42. Children experience difficulties different from
those of adults in benefiting from full enjoyment of their human
rights. These difficulties involve systemic problems of philosophy,
culture and understanding. They also derive from the lack of a
rights-based approach to children, ignorance among children themselves
that they are entitled to human rights protection and insufficient
meaningful participation by children in decisions that affect
them. In important respects, children are not as equal as adults,
notwithstanding the requirement in Article 2 of the CRC for the
Government to "take all appropriate measures to ensure that
the child is protected against all forms of discrimination".

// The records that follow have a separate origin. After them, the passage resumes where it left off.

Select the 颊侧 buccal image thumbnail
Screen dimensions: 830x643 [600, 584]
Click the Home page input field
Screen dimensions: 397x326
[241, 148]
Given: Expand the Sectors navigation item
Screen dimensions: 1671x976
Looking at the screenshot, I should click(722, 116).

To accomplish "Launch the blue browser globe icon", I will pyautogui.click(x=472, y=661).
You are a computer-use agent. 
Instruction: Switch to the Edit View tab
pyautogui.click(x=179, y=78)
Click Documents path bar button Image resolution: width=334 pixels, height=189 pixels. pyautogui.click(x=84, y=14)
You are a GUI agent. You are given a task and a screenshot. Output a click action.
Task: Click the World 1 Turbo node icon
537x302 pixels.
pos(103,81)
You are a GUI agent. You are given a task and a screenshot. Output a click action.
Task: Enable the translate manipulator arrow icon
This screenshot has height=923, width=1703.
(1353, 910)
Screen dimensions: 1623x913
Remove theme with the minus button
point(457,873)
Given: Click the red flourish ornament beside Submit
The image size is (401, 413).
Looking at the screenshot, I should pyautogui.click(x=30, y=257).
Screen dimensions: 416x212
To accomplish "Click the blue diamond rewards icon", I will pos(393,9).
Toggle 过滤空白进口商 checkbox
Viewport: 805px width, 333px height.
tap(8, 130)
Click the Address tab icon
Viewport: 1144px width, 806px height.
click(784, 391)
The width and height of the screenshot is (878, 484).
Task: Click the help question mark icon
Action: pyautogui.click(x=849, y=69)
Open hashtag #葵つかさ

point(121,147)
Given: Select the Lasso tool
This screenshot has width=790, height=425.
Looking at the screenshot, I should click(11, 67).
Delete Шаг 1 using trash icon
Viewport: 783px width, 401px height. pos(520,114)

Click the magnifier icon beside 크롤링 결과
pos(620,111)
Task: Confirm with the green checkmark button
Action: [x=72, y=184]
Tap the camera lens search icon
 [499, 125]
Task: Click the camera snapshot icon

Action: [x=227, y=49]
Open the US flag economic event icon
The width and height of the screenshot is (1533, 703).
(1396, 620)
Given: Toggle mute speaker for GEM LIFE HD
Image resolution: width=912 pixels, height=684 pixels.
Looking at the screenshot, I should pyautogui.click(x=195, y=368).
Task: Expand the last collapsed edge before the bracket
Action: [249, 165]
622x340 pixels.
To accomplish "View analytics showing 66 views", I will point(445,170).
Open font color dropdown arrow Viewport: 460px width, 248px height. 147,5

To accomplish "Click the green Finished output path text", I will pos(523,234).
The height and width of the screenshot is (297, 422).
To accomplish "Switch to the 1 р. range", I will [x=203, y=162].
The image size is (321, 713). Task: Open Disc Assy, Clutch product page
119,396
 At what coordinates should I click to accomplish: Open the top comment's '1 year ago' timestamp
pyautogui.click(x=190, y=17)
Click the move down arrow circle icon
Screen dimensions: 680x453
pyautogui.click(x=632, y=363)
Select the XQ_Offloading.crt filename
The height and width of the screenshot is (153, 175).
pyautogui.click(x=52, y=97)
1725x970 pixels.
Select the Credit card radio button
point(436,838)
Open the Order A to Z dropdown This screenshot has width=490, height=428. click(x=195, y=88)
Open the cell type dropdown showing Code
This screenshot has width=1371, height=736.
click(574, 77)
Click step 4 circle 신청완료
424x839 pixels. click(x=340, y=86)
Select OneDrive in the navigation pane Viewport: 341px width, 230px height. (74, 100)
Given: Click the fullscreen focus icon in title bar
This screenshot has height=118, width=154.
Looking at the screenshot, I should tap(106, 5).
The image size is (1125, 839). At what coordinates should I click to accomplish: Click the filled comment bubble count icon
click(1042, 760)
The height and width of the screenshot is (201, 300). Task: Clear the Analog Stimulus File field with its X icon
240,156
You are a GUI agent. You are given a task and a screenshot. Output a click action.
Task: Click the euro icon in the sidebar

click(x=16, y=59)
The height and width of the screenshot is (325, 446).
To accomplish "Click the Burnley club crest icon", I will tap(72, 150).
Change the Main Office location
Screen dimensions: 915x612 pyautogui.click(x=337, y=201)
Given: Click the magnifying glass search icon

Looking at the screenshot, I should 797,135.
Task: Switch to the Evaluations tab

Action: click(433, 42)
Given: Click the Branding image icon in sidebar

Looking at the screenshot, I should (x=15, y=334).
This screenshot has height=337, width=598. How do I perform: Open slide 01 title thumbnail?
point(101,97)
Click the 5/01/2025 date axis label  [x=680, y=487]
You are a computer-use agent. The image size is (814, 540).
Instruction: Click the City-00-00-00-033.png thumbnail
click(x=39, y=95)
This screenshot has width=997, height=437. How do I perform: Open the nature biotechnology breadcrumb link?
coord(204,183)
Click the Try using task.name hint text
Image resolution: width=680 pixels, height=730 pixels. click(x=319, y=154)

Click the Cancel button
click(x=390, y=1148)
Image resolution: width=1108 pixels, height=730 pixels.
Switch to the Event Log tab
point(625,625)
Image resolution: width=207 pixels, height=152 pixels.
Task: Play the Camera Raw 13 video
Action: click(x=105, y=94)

Children are vulnerable to exploitation and oppression in ways
that adults are not.
43. We conclude that the Government's arguments for
further delay do not carry conviction. We
recommend that the Government declare now its commitment to the
principle of establishing a children's commissioner for England.
But we recognise that because the child
population of England is four times that of Northern Ireland,
Scotland and Wales put together, a different approach and structure
may be needed.
44. We recommend the establishment of a
children's commissioner who would be a champion for the children
of England, independent from but working closely with central
government and other agencies. The commissioner would use the
principles of the CRC as a guide and measure in considering delivery
of services to children by government and public authorities,
and would involve children as much as was appropriate in its work.
The commissioner would pursue children's interests by promotion,
advocacy and investigation. The commissioner would carefully select
issues for investigation where it was felt these could make a
difference to children, in partnership with NGOs, experts and
service providers. The commissioner should not be empowered to
investigate complaints from individual children but would be able
to work with existing advice and assistance services maintained
by other organisations to monitor policy implications of issues
raised by children.
45. We favour a separate, identifiable
champion for children. The work of the commissioner should be
grounded in the UN Convention on the Rights of the Child, but
it is clear that those who advocate the establishment of this
office want it to go wider than a purely rights-based approach,
operating as a spur to better co-ordination of children's services
and an advocate within Government of the child's viewpoint.
46. The United Nations Committee on the Rights of
the Child recently commented
Specialist independent human rights institutions
for children, ombudspersons or commissioners for children's rights
have been established in a growing number of States parties. Where
resources are limited, consideration must be given to ensuring
that the available resources are used most effectively for the
promotion and protection of everyone's human rights, including
children's; and in this context, development of a broad-based
NHRI including a specific focus on children is likely to constitute
the best approach. A broad-based National Human Rights Institution
should include within its structure either an identifiable Commissioner
specifically responsible for children's Rights or a specific section
or division responsible for Children's Rights.
It is the view of the Committee that every State
needs an independent human rights institution with responsibility
for promoting and protecting children's rights. The Committee's
principal concern is that the institution, whatever its form is
able to independently and effectively monitor, promote and protect
children's rights. It is essential that promotion and protection
of children's rights is "mainstreamed" and that all
human rights institutions existing in a country work closely together
to this end.
47. For practical reasons, as well as considerations
of principle, we consider that the children's commissioner for
England will need to be closely linked in some way with the wider
human rights commission we have already proposed in our Sixth
Report. There is the potential to make shared use of some support
services. This practical arrangement should not, in our view,
compromise the role of a commissioner as an independent champion
for the children of England.
48. That champion is not a substitute for government
mechanisms, not a replacement for NGOs, advisory services and
charities, and will not have power to usurp parents. A children's
commissioner is not the answer to all the problems children face
but it can be a channel through which the voice of children can
be heard more clearly. An independent human rights institution
for children is, we believe, a necessary catalyst for change,
not a sufficient excuse for others to neglect their responsibilities
to respect and advance the rights of the child.